De son côté, Desjardins Sécurité financière a éliminé la garantie à 100% après 10 ans, pour l'ensemble de ses fonds distincts. «C'est la garantie qui amène le plus de volatilité et de risque dans les résultats des assureurs. Et avec les événements de l'automne dernier, les assureurs ont revu leur appétit pour le risque», avoue André Langlois, le vice-président du développement et de la mise en marché, assurances et épargnes.

En outre, Desjardins a éliminé l'option de décaissement la plus populaire d'Helios, soit l'option de retraits de 7% par an sur 15 ans. Maintenant, les clients toucheront 4% à vie s'ils retirent dès 45 ans, 5% à vie à partir de 65 ans, et 6% à partir de 75 ans.

Cet été, la Financière Sunlife a aussi a modifié son offre. Les frais annuels des fonds distincts ont gonflé (jusqu'à 0,3% de hausse selon le fonds).

L'assureur a éliminé la version originale de Sunwise. Dans la version revue et corrigée, la garantie du capital à 100% est disparue, et les portefeuilles ne peuvent plus dépasser 70% en actions, question de réduire la volatilité.

Ceci dit, les contrats actuels restent en vigueur et les garanties seront honorées. Il en va de même chez Manuvie et Desjardins.

Par ailleurs, d'autres assureurs n'ont pas l'intention de modifier leurs fonds distincts. C'est le cas de l'Industrielle-Alliance dont la famille EcoFlextra n'a jamais offert de garantie après 10 ans. «Nos contrats n'ont subi aucun changement. Nous sommes toujours très confortables avec les caractéristiques et la tarification», indique Jacques Carrière, vice-président à l'Industrielle-Alliance.

 

Que reste-t-il de bon?

 

Malgré tous ces bouleversements, les fonds distincts ont encore de l'attrait, selon Fabien Major, qui est aussi l'auteur d'un blogue sur les produits financiers (www.majorblog.net). À la demande de La Presse Affaires, il a passé en revue les nouvelles caractéristiques des fonds assortis d'une garantie de retrait minimum (voir tableau).
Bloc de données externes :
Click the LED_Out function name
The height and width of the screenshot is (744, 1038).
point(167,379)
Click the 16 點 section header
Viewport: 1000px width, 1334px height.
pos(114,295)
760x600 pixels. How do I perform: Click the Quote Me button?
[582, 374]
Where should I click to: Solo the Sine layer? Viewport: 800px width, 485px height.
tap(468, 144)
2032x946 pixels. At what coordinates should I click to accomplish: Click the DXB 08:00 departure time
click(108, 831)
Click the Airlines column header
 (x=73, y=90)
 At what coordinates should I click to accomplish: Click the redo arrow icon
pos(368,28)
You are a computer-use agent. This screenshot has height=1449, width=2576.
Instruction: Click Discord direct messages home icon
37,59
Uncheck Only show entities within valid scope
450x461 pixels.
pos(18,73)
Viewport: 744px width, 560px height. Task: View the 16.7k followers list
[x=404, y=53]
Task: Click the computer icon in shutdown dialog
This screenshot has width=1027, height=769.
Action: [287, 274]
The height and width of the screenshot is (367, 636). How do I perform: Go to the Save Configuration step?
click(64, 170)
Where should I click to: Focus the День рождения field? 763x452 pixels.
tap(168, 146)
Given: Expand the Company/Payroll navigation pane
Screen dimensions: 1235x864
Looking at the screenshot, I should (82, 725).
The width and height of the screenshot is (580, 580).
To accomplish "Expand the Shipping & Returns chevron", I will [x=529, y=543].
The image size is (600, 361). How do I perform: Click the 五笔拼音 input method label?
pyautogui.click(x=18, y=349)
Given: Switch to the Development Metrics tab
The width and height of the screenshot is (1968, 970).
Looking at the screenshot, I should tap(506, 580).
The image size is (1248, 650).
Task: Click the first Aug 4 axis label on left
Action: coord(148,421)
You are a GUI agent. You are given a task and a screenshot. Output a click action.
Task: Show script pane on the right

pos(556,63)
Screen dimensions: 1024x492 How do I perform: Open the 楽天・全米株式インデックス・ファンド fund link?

Après comparaison, quels sont ses meilleurs choix? Il suggère la famille SunWise, de Sunlife et C.I., car elle offre un très bon choix de fonds (ex: C.I. revenu élevé, Harbour croissance) à des coûts relativement faibles. «Mais je ne prendrais pas la garantie à 75% sur 10 ans parce que les frais sont déraisonnables.»

La famille Astra de SSQ retient aussi son attention. Les frais sont raisonnables. On peut investir jusqu'à 90% en actions. Et la période de bonification est illimitée. Même s'ils ont commencé à décaisser, les retraités peuvent encore y avoir droit dans la mesure où ils ne font pas de retrait durant une année.